Task input:

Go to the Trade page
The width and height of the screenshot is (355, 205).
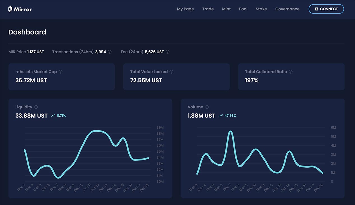(208, 9)
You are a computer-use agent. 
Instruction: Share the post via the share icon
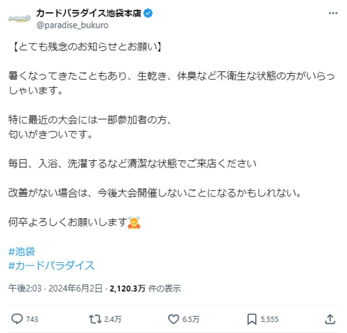(330, 319)
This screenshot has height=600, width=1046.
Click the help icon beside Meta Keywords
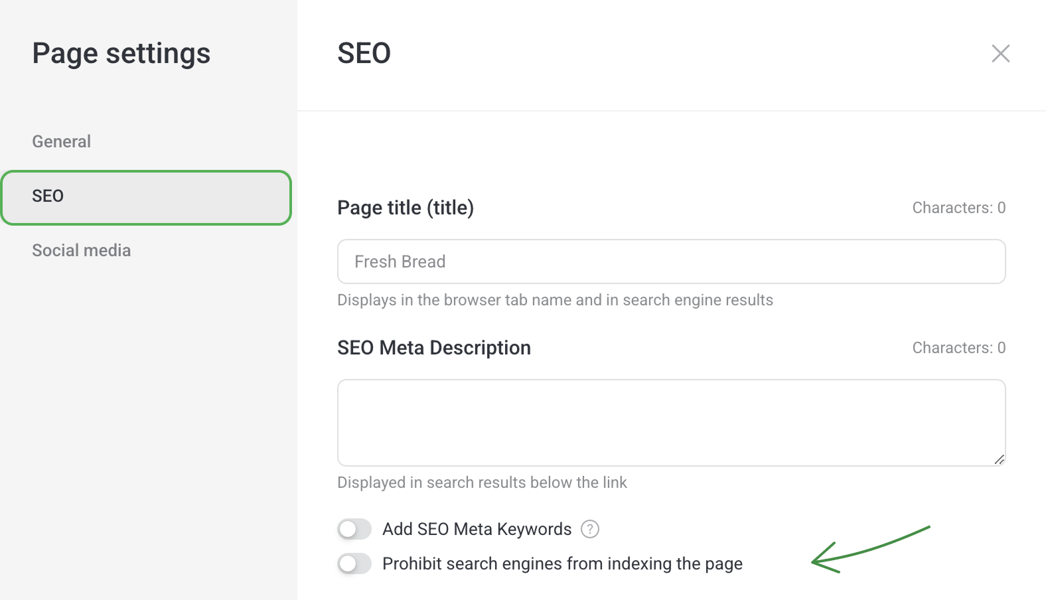[x=589, y=529]
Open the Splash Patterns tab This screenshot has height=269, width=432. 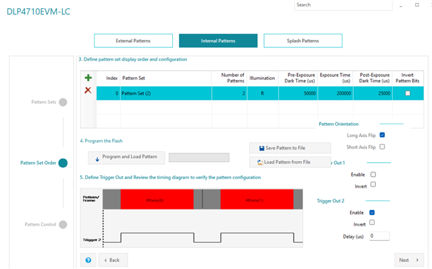pos(303,41)
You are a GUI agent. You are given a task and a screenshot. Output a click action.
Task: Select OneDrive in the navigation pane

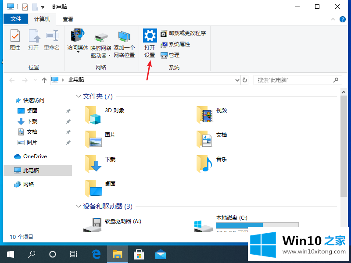pyautogui.click(x=35, y=156)
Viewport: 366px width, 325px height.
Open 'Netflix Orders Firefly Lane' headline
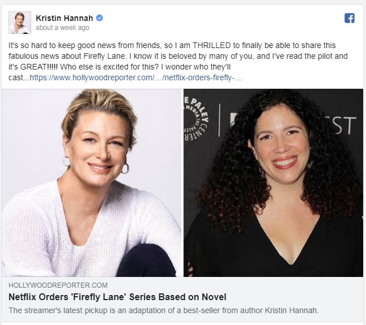click(117, 297)
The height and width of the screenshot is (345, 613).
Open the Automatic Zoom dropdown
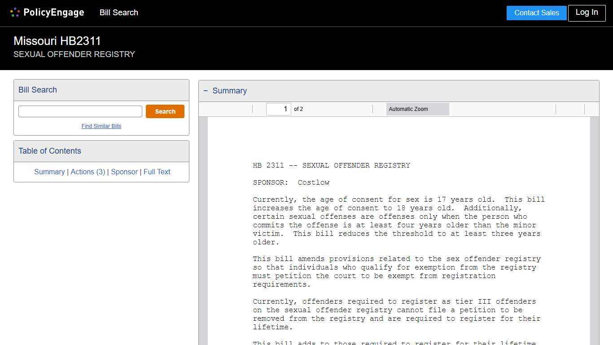tap(417, 109)

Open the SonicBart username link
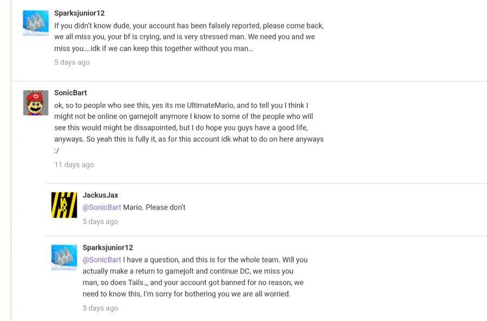(70, 93)
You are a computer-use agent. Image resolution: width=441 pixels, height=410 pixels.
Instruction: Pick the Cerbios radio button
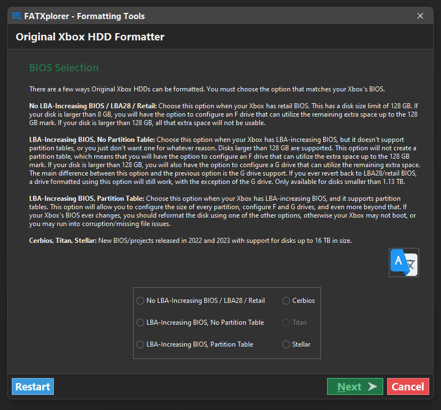click(298, 301)
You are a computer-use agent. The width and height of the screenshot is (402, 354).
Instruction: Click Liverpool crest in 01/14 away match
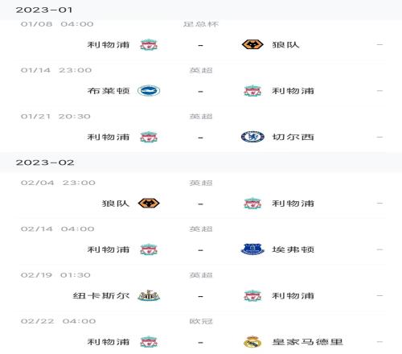coord(252,91)
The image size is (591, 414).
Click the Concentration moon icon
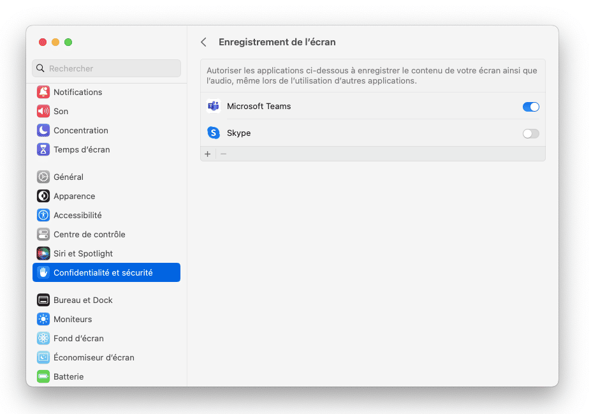[43, 130]
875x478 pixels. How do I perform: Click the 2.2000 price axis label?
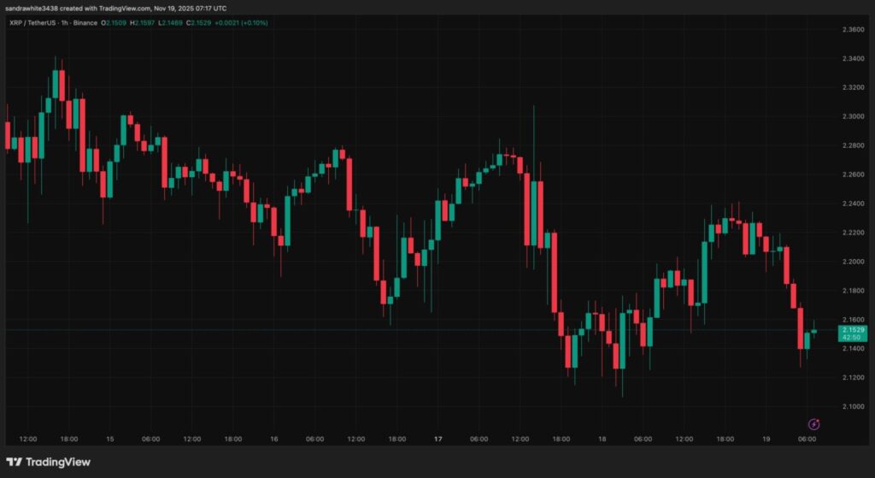coord(853,261)
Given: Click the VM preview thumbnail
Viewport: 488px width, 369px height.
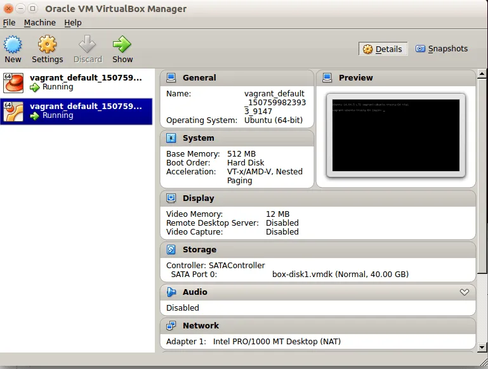Looking at the screenshot, I should [x=395, y=135].
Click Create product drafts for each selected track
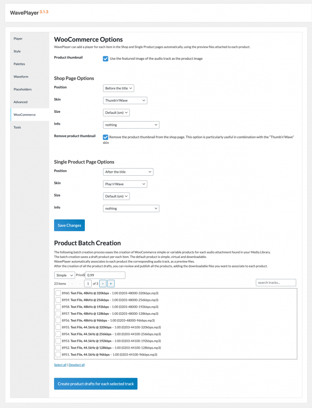Image resolution: width=312 pixels, height=408 pixels. tap(96, 384)
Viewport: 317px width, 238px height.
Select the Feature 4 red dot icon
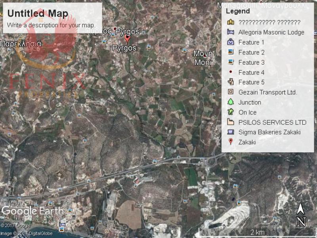click(231, 72)
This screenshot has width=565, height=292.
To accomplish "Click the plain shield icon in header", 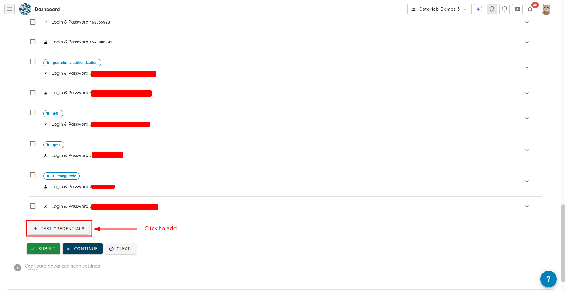I will pyautogui.click(x=504, y=9).
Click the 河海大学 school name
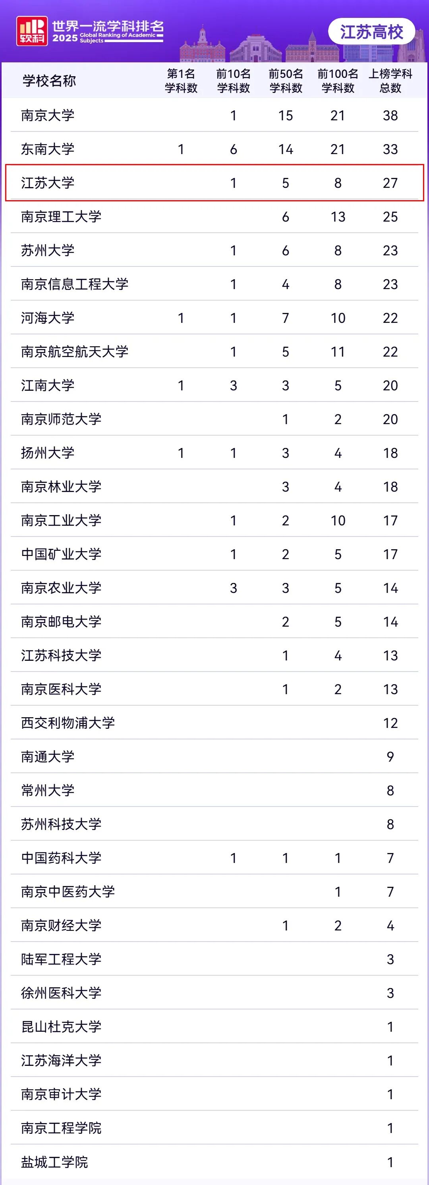The height and width of the screenshot is (1185, 429). pyautogui.click(x=48, y=317)
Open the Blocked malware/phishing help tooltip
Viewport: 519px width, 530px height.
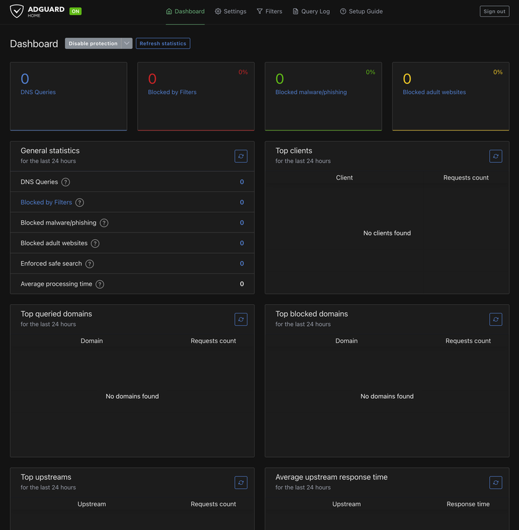tap(104, 223)
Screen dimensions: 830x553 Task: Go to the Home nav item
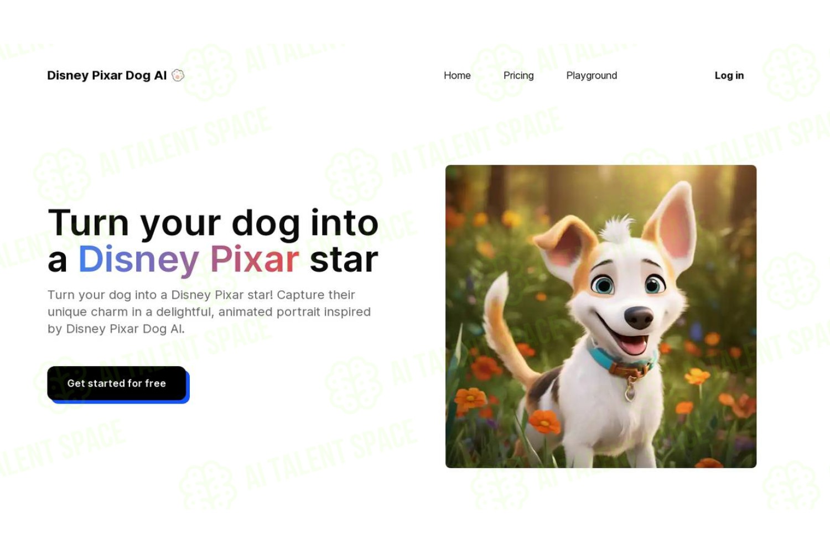coord(457,75)
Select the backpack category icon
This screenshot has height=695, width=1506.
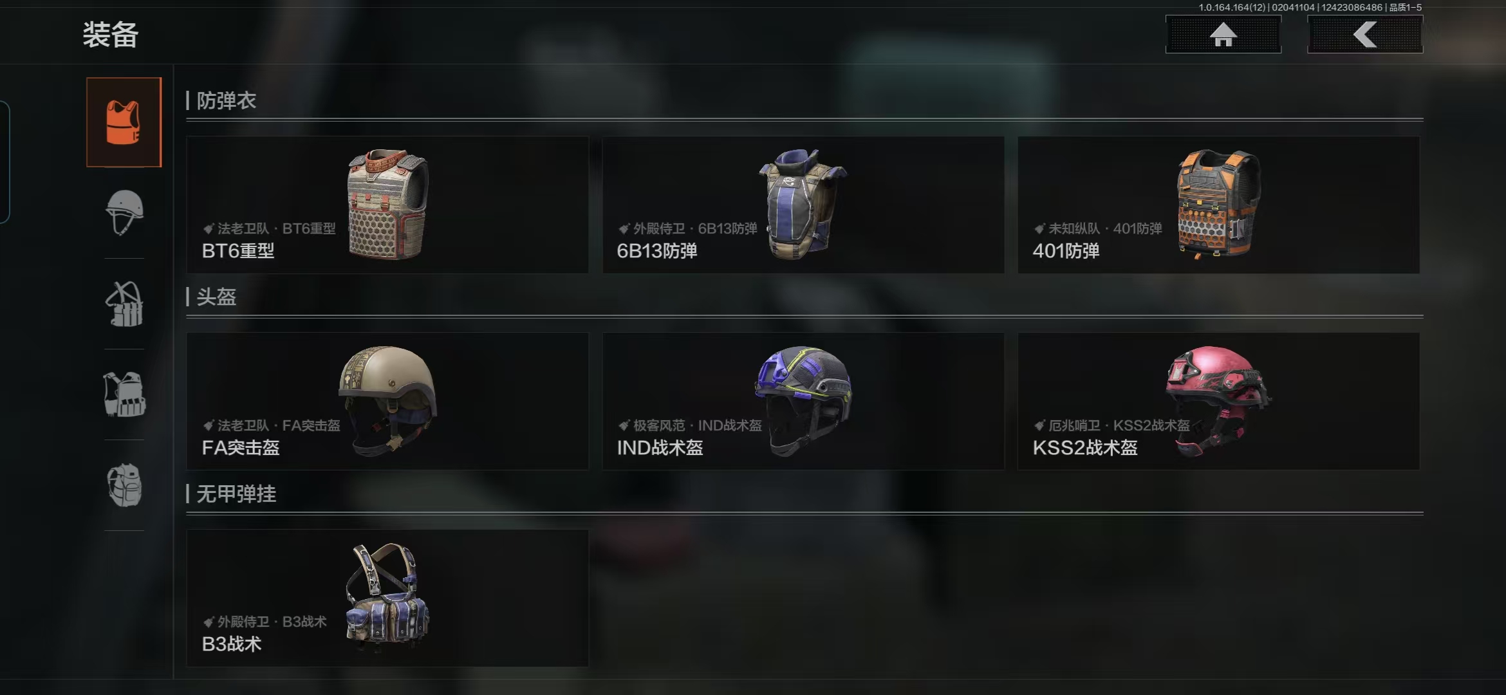click(x=124, y=485)
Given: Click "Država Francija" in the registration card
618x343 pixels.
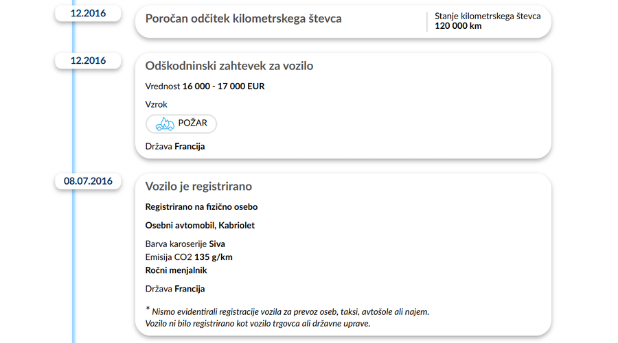Looking at the screenshot, I should click(x=175, y=289).
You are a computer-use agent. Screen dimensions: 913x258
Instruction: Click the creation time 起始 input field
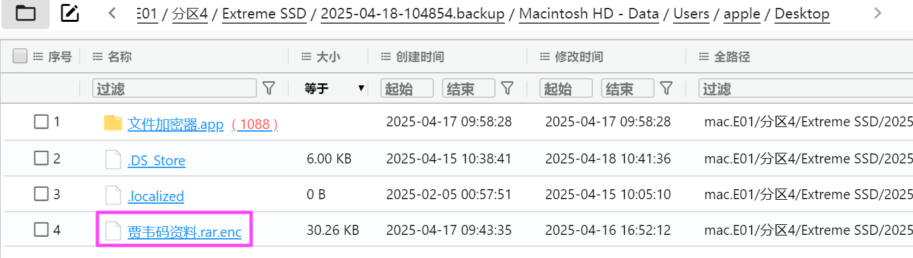click(407, 88)
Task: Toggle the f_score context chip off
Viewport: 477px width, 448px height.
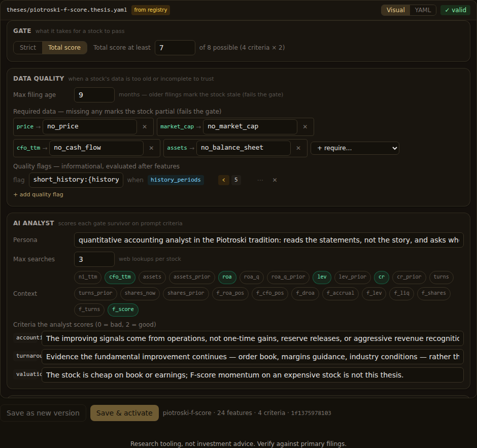Action: pos(123,309)
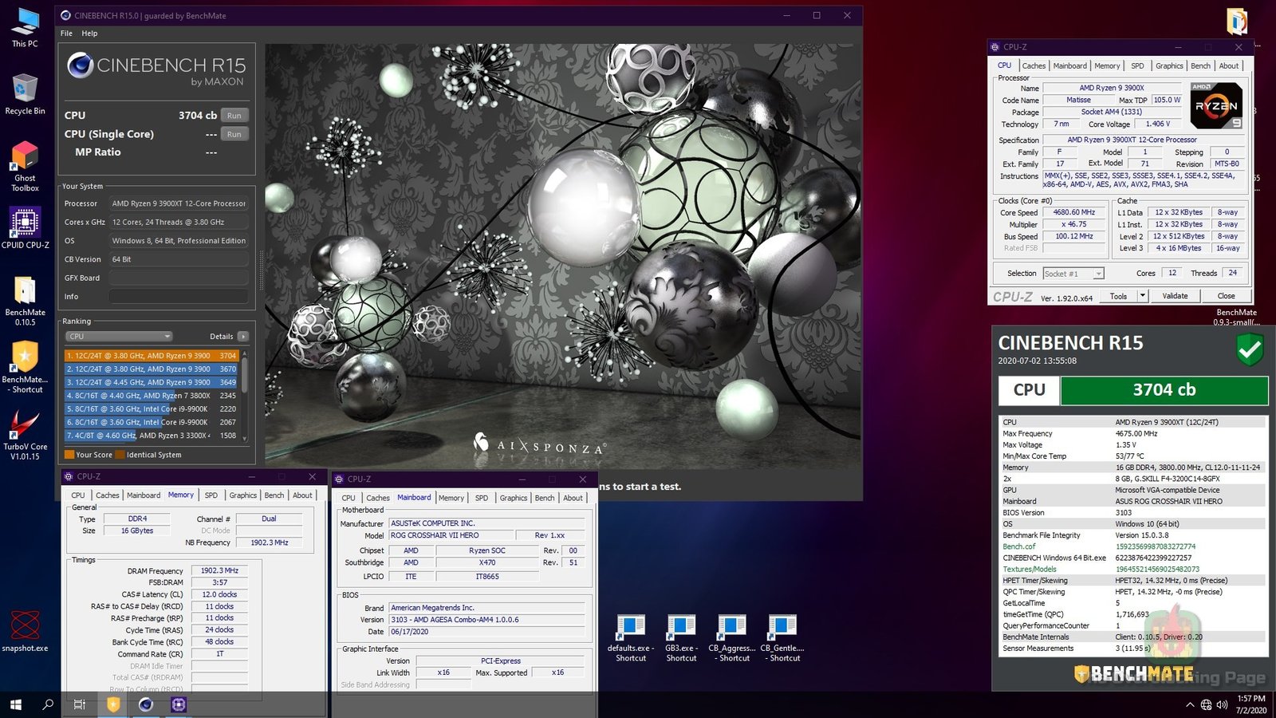Switch to Mainboard tab in top CPU-Z

click(x=1069, y=66)
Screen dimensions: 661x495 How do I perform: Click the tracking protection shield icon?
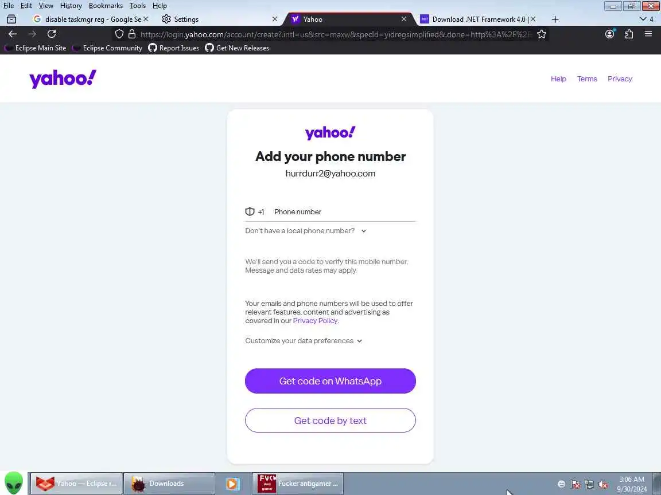119,34
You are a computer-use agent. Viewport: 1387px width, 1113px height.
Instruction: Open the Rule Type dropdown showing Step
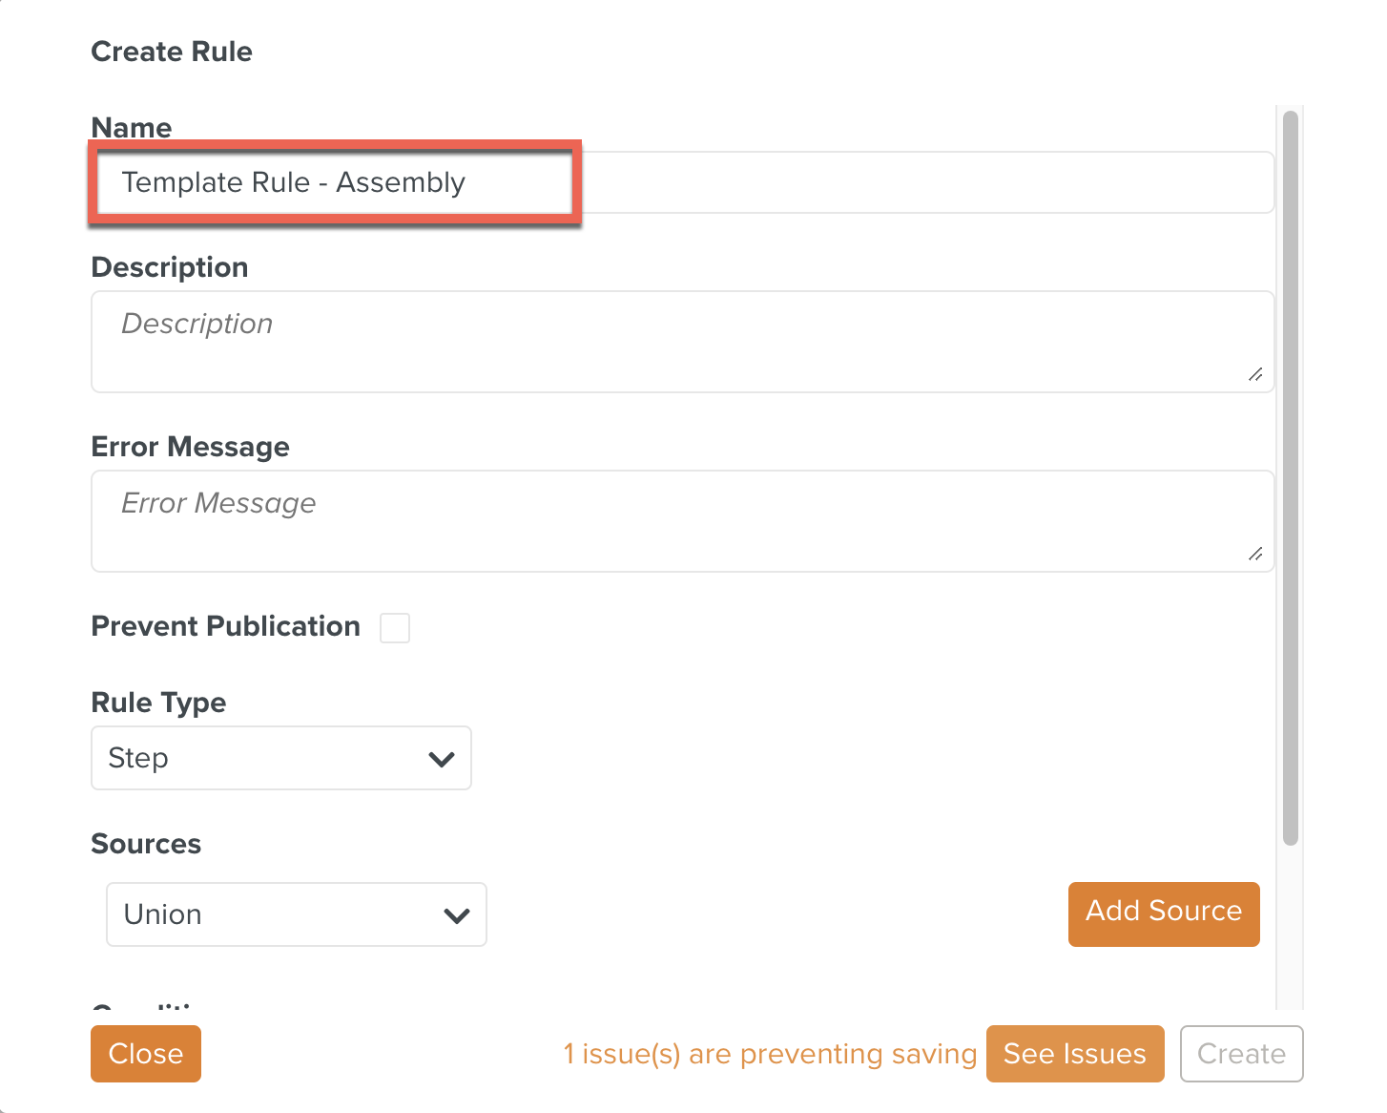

Activity:
Search the lines above for the string "computer", then show every one that has it.

Task response:
You are a computer-use agent. 
You are a computer-use agent. Image resolution: width=441 pixels, height=410 pixels.
You are a computer-use agent. The width and height of the screenshot is (402, 354).
You are a computer-use agent. Screen dimensions: 913x258
You are a computer-use agent. Viewport: 1387px width, 1113px height.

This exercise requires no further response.